Working in IT, we deal with strange issues all the time. However, every once in a while, something would come up that leaves us scratching our heads for days. One such issue happened to us a few years back. It came back to me recently and this time, I thought to myself I should note it down.
Summary
- Maximo – TechnologyOne integration error. Work orders went missing.
- There are no traces of problem. Everything appears to be working fine
- The problem is due to the F5 Load Balancer returns a Maintenance Page with a HTTP Code 200. This leads Maximo to think the outbound message was received successfully by WebMethods.
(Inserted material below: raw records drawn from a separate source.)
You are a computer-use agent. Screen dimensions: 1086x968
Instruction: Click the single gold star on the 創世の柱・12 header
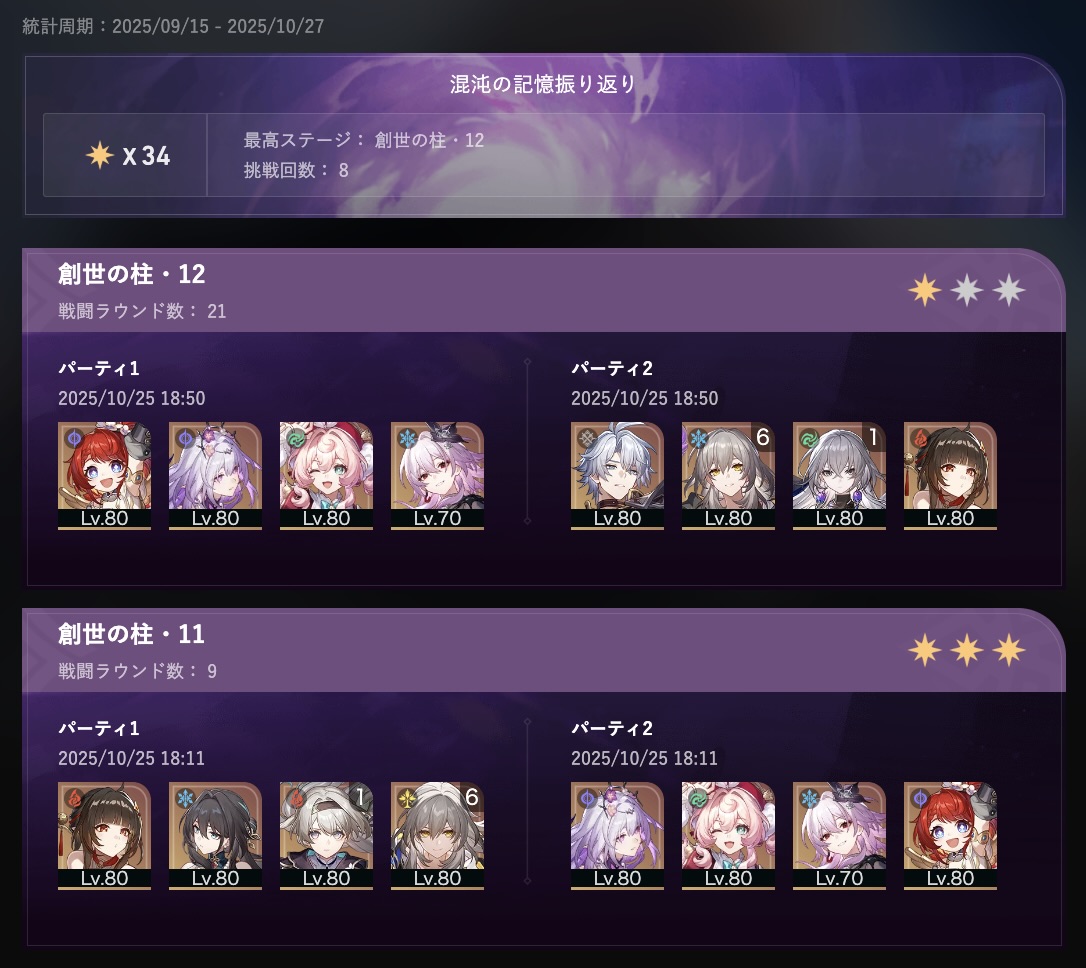[925, 289]
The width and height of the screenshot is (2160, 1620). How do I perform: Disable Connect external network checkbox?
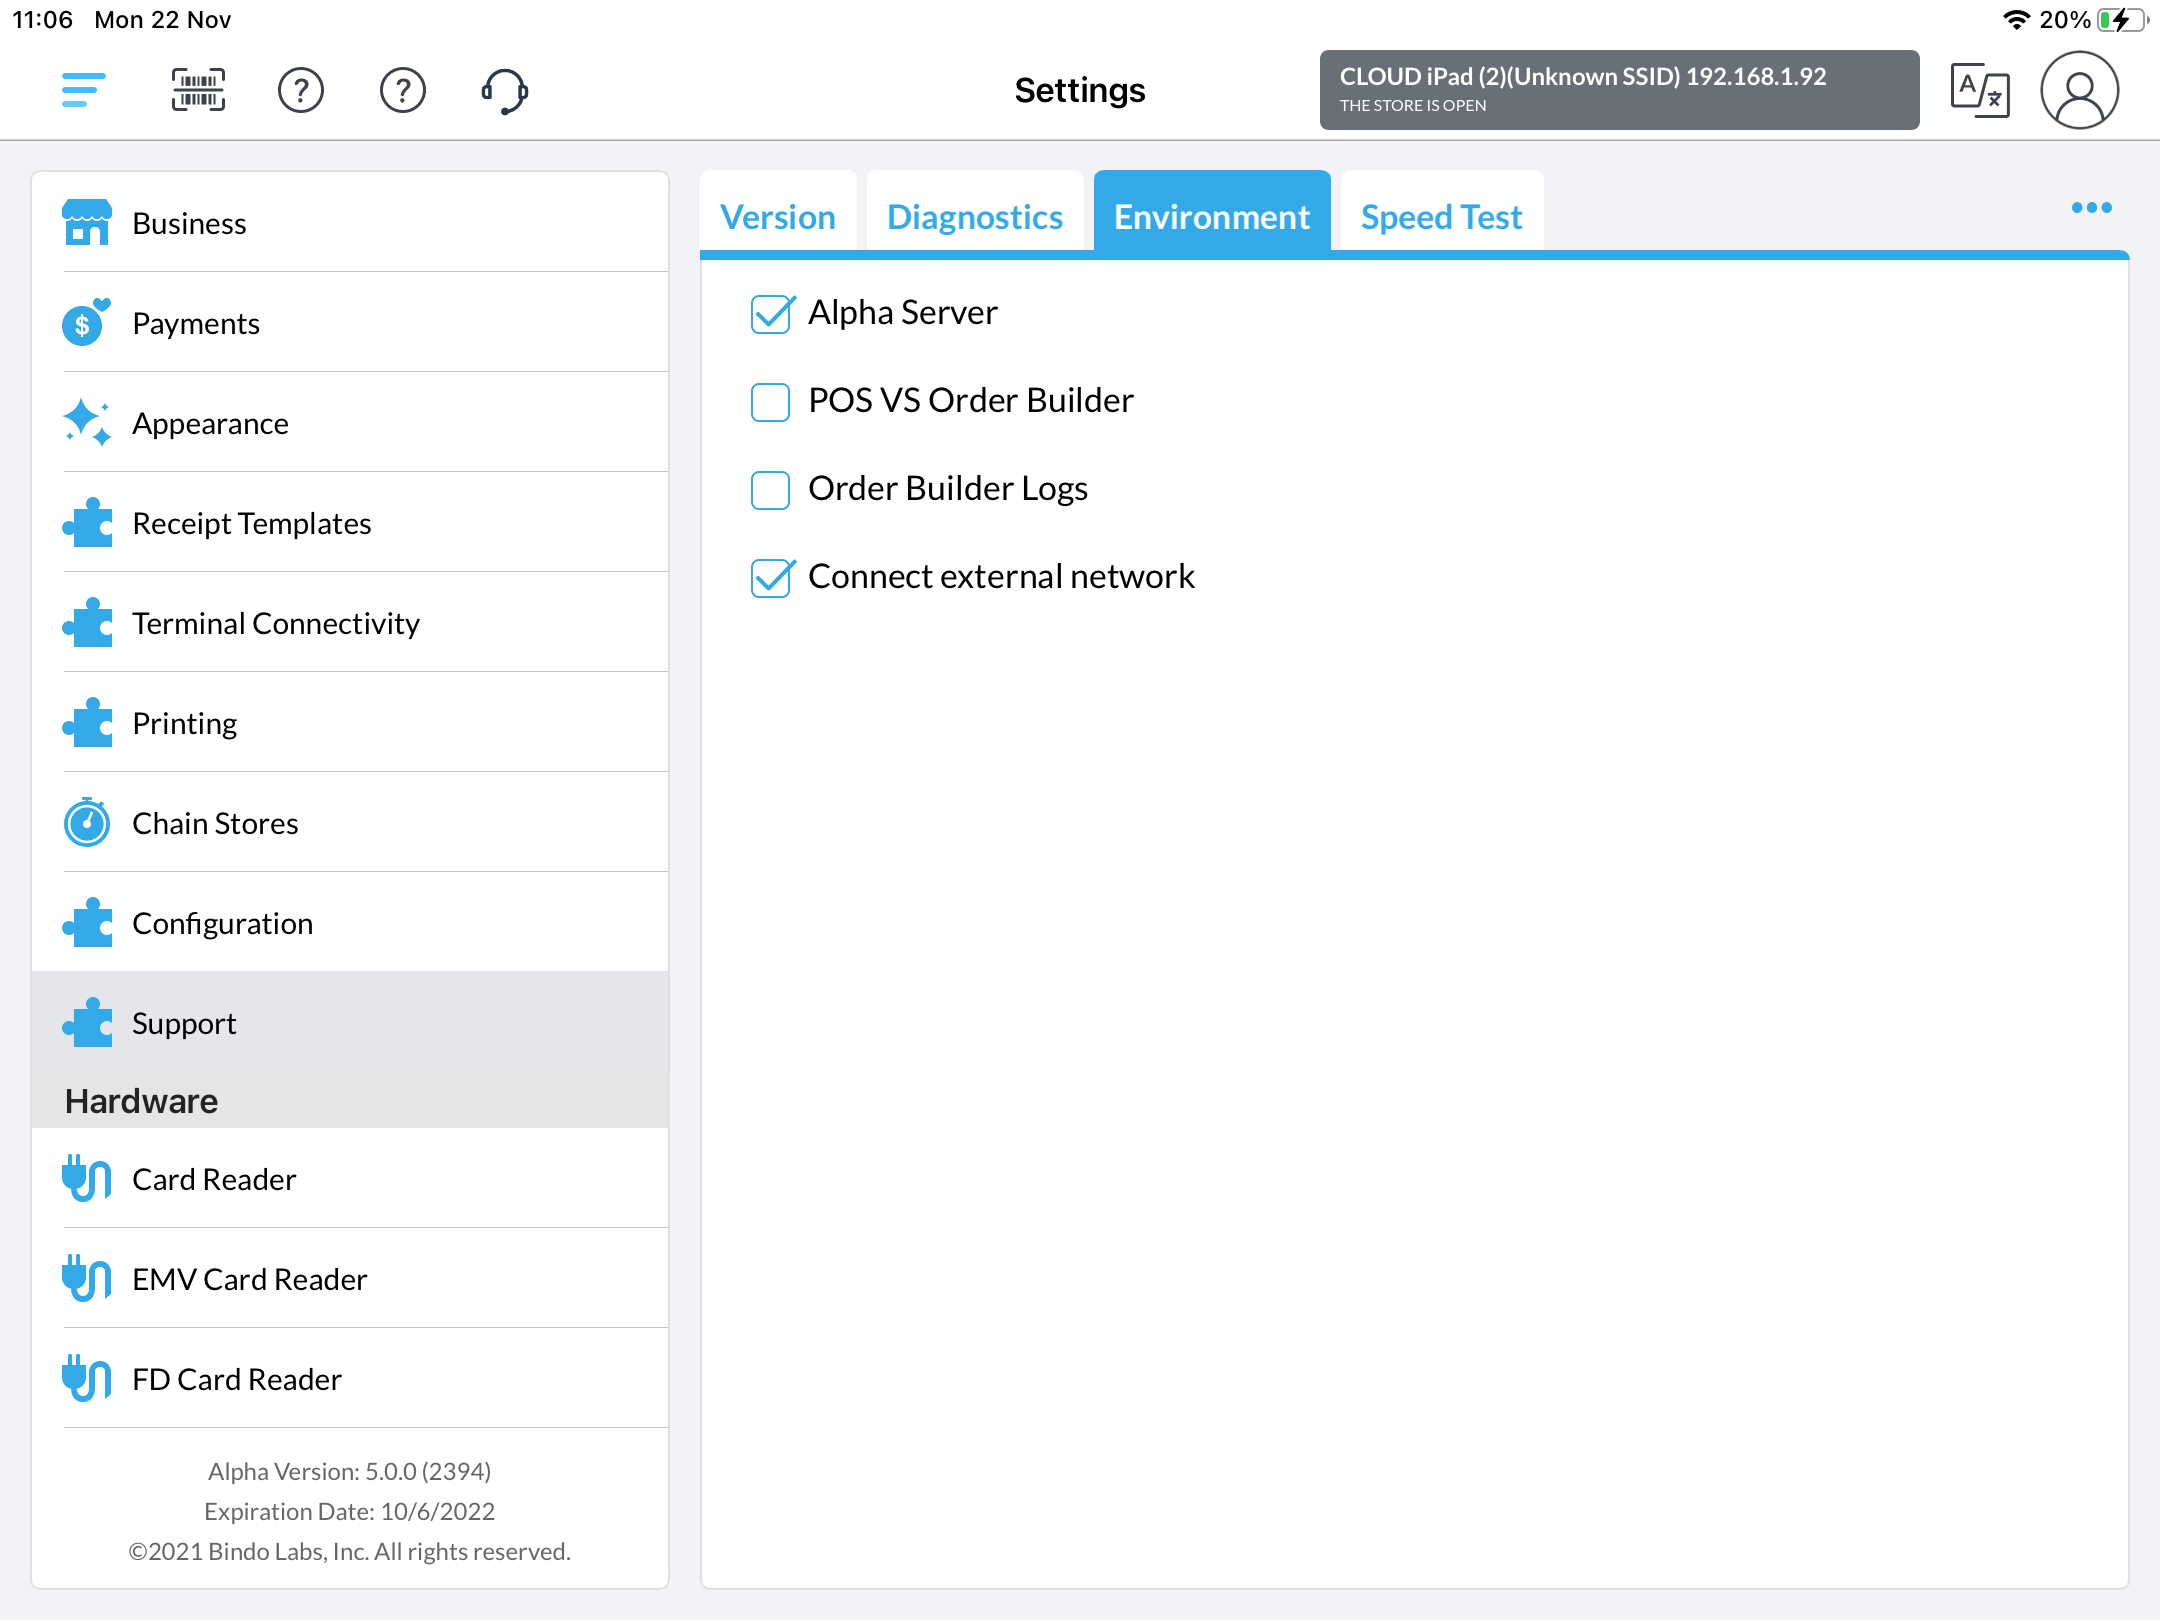[771, 577]
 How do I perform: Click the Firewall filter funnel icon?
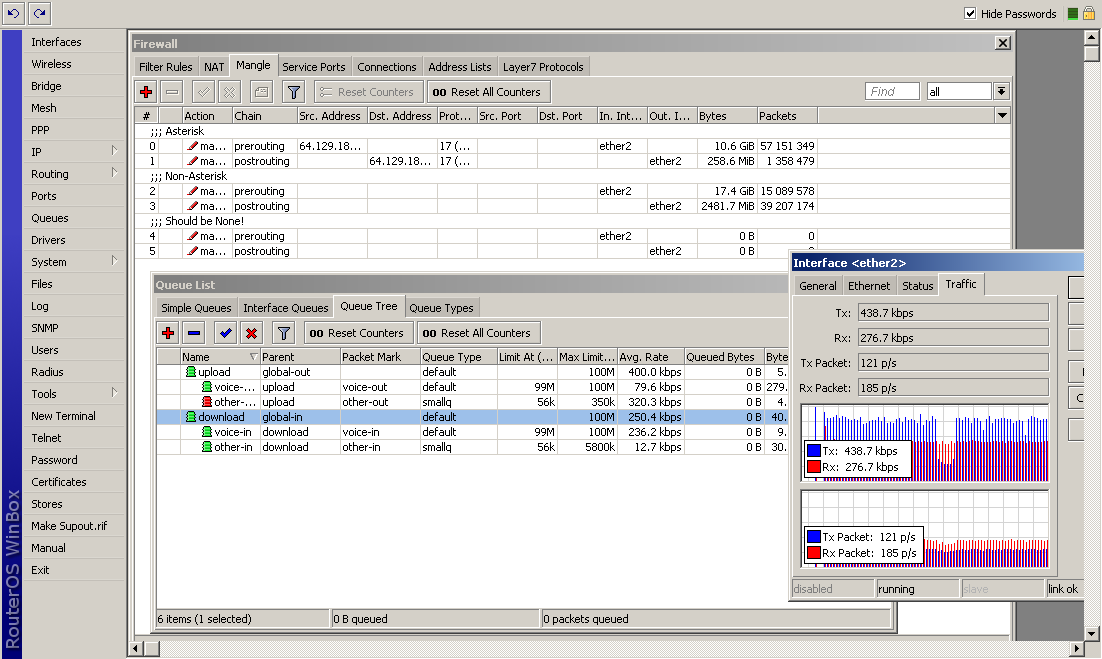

The mysterious missing work orders
The issue was first reported to us when the user raised a ticket about missing work orders in TechnologyOne, the Finance Management System used by our client. Without work orders created in TechOne, the users won’t be able to report actual labour time or other costs. Thus, this is considered a high-priority issue.
Integration Background
TechOne is integrated with Maximo using WebMethods, an enterprise integration platform. Unlike direct integration, these types of problems are usually easy to deal with when an enterprise integration tool is used. We simply look at the transaction log, identify the failed transactions and what caused them, fix the issue, and then resubmit the message. All good integration tools have such fundamental capabilities.
In this case, we looked at WebMethods’ transaction history and couldn’t find any traces of the missing work orders. We also spent quite some time digging through all of the log files of each server on the cluster to find any errors but couldn’t find anything relevant. Of course, that is the case because if there is an error, it should have been picked up and the system should raise alarms and email notifications to a few overlapped monitoring channels we set up for this client.
Clueless
On the other hand, when we looked at Maximo’s Message Tracking and log files, everything looked normal with work orders published to WebMethods correctly without interruption. In other words, Maximo said it had sent the message, while WebMethods said it never received anything. This left us in limbo for a few days. And of course, when we had no clue, we did what we application people do best, we blamed the network guys.
The network team couldn’t find anything strange in their logs either. So, we let the issue slip for a few days without any real progress. During this, users kept reporting new missing work orders not knowing that I didn’t really do any troubleshooting work. I was staring at the screen mindlessly all day long.
Light at the end of the tunnel
Then of course, when you stare at something long enough, the problem will reveal itself. With enough work orders reported, it became clear that all of the updates only went missing during a period between 9 to 11 PM regardless of the type of work orders or data entered. When this pattern was mentioned, it didn’t take long for someone to point out that this is usually the time when IT do their Windows patching.
When a server is being updated, IT would set the F5 Load Balancer to re-direct any user requests to a “Site Under Maintenance” page, which makes sense for a normal user accessing a service via the browser. The problem is that when Maximo published an integration message to WebMethods, it received the same web page, which is ok, as it doesn’t process any response. However, the status of the response is HTTP 200 which is not ok in this case. Since it’s an HTTP 200 OK status, Maximo thought the message had been accepted by WebMethods and thus marked it as a successful delivery. WebMethods, on the other hand, never received such a message.
Lesson Learned
The recommendation in this case is to set the status of the Maintenance page to something other than HTTP 2xx. When Maximo receives a status other than 2xx, it marks the message as a delivery failure. This means the administrator shall be notified if monitoring is set up. The failed message will be listed as an error and can be resubmitted using the Message Reprocessing app.
Due to the complex communication chain involved, I never heard back from the F5 team on what exactly was done to rectify the issue. However, from a quick search, it looks like it can be achieved easily by updating the rule in F5.
This same issue recently came back to me, so I had to note it down to my list of common issues with Load Balancer. I think it is also fun enough to deserve a separate post. This is a lengthy story, if you made it this far, I hope at least it will be useful to you at some point.